PROBLEM TO SOLVE: Edit the entries from the line containing "989x608 pixels. Task: Sort" through the end, replacing "column header" with "heading" and leaving everything else unchanged. Give only those lines, without the pictures.

Screen-element location records:
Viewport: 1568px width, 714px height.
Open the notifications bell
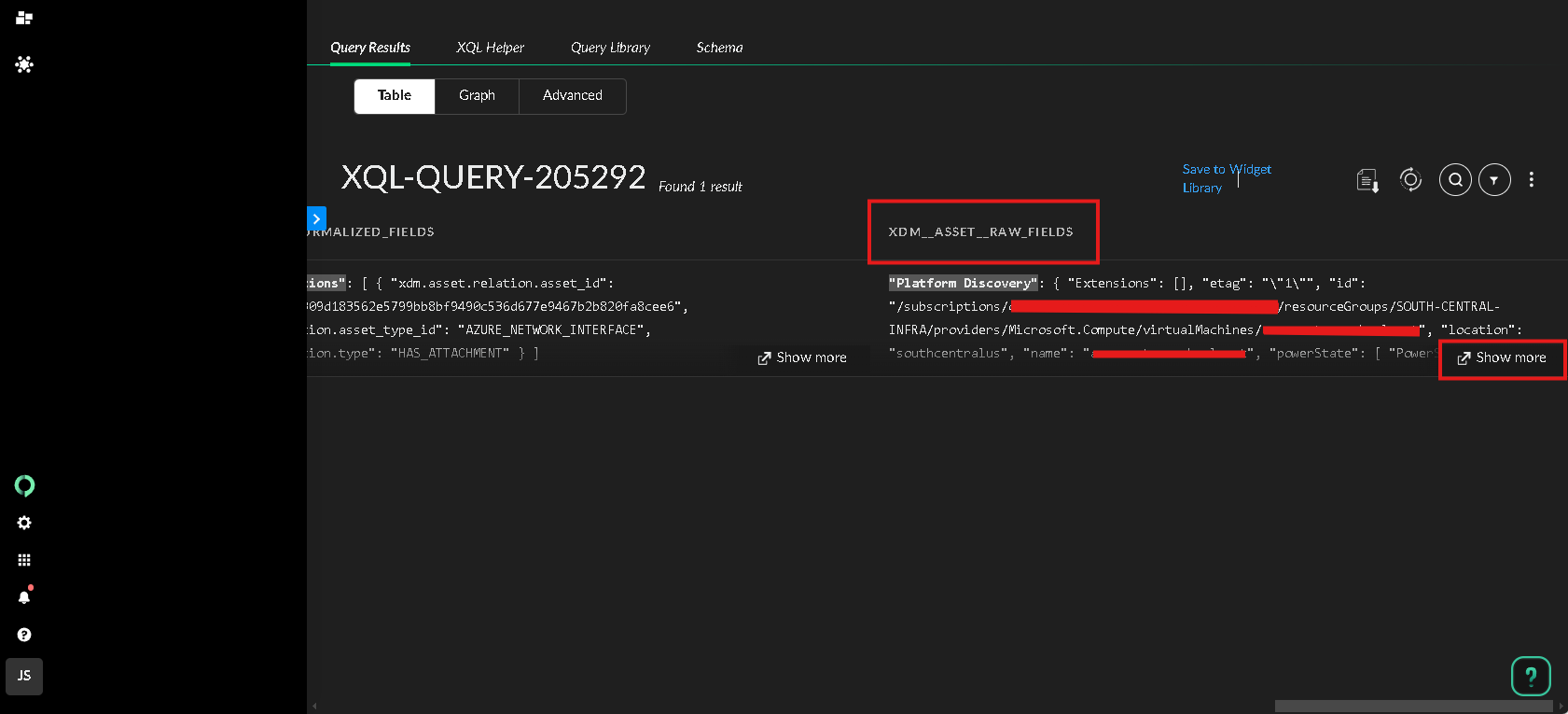(x=24, y=597)
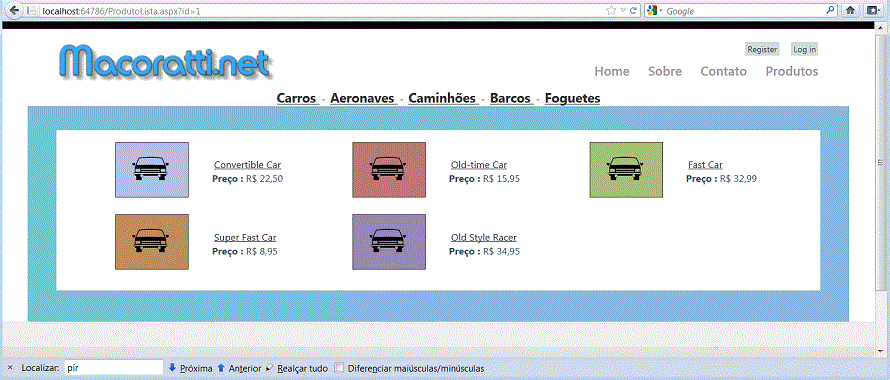Click the browser back arrow button

coord(11,10)

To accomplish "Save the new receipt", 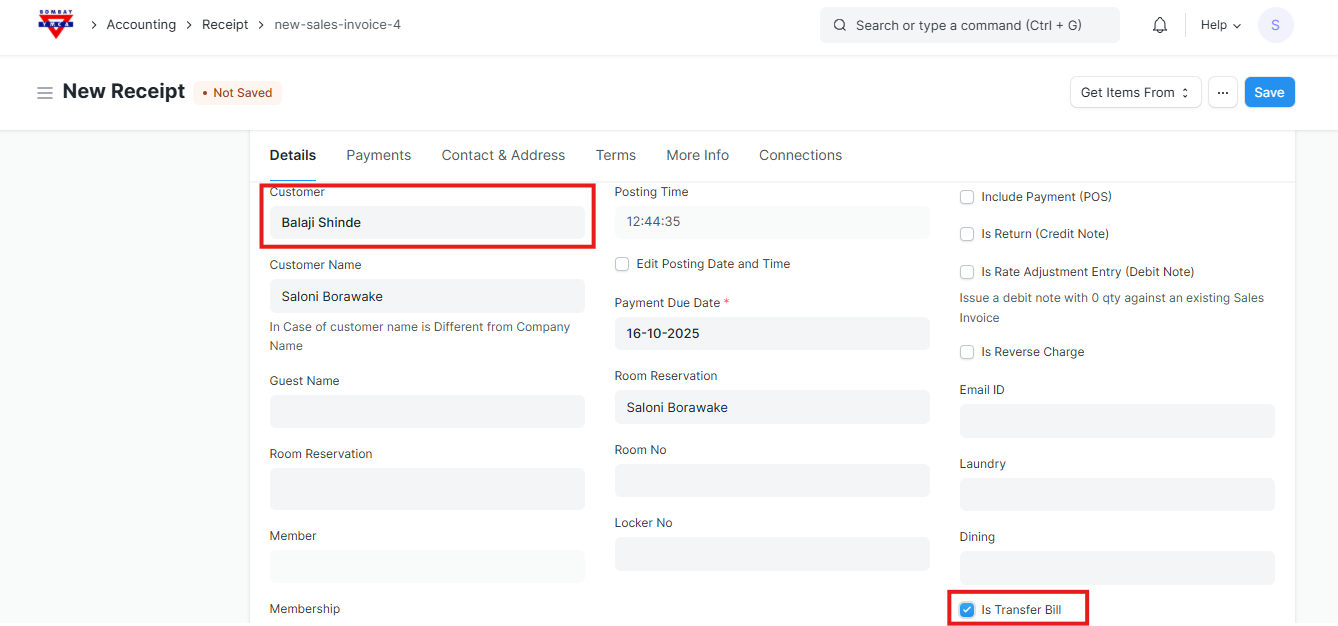I will tap(1269, 92).
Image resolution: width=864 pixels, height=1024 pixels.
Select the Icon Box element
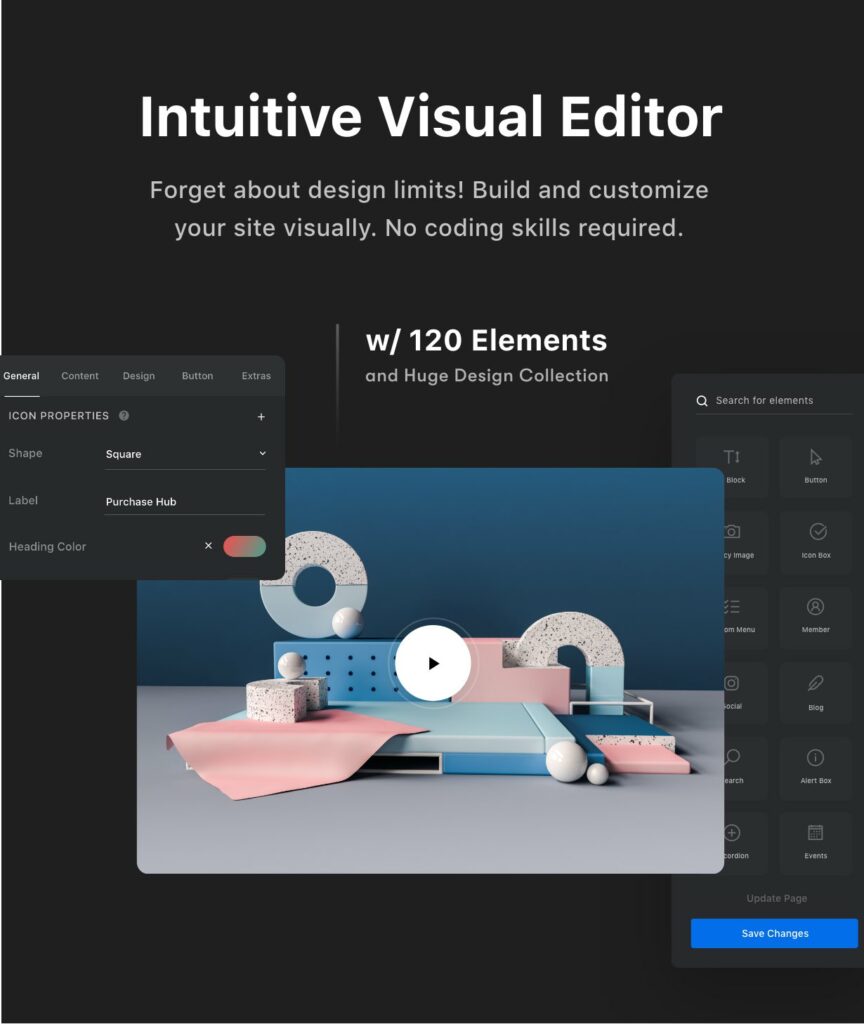[815, 541]
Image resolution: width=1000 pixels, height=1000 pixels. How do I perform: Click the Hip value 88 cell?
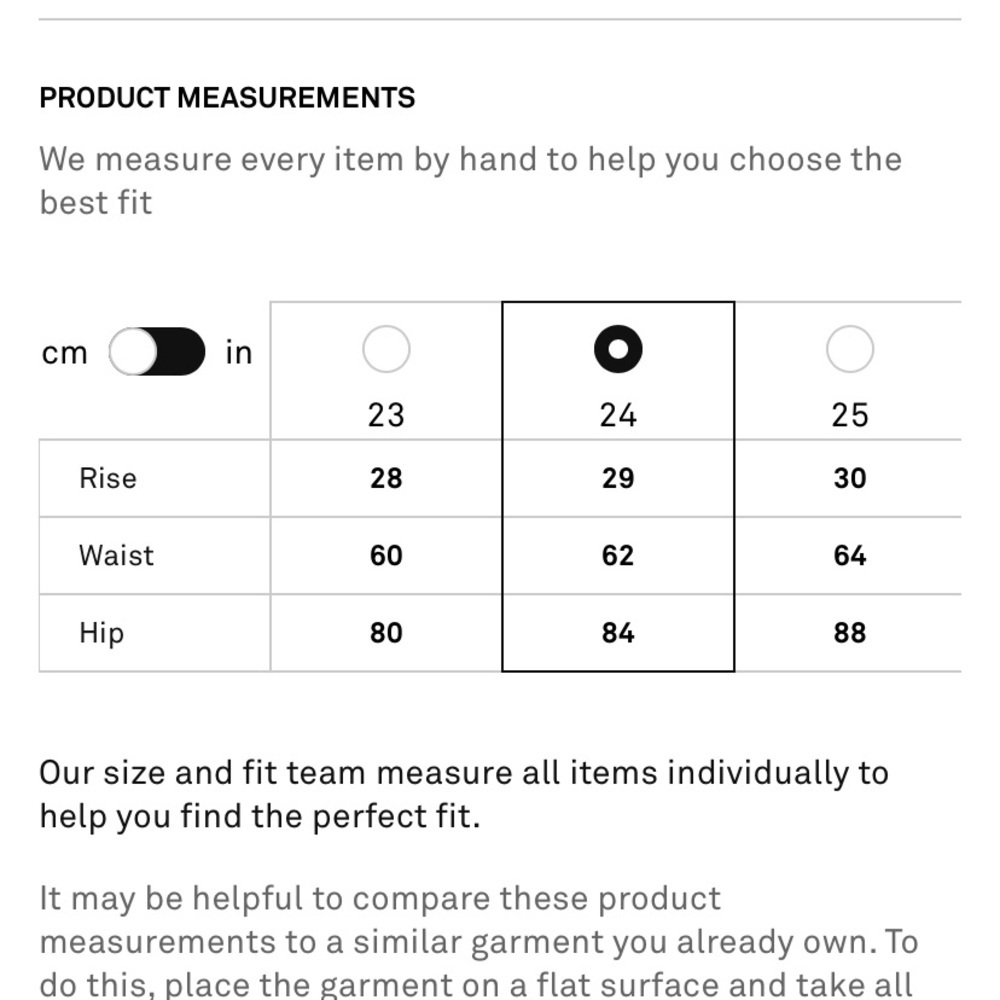point(850,633)
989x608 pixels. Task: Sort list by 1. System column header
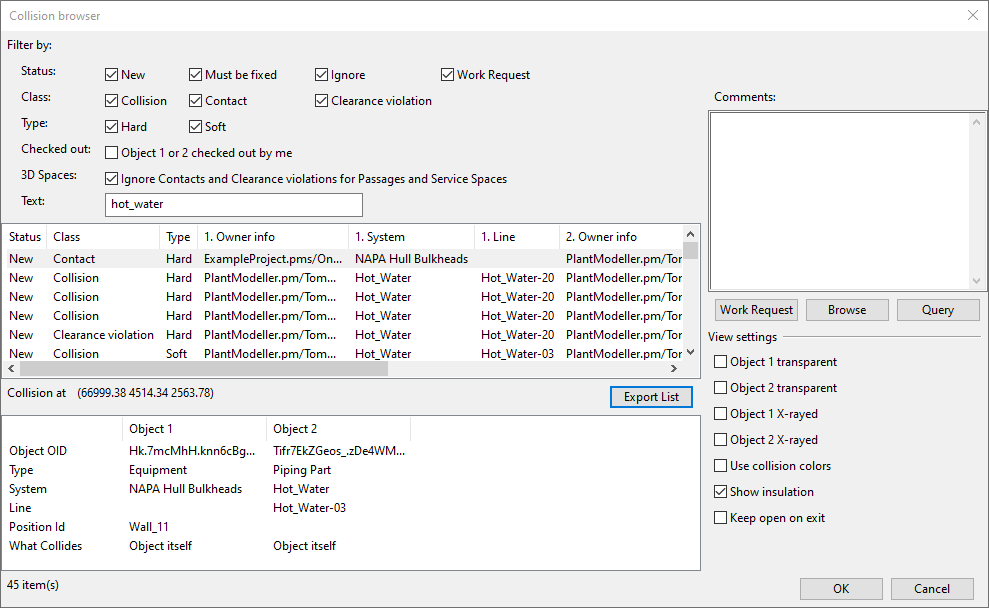(x=410, y=237)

COMPLETED TASK:
989x608 pixels. Task: Sort list by 1. System heading
(x=410, y=237)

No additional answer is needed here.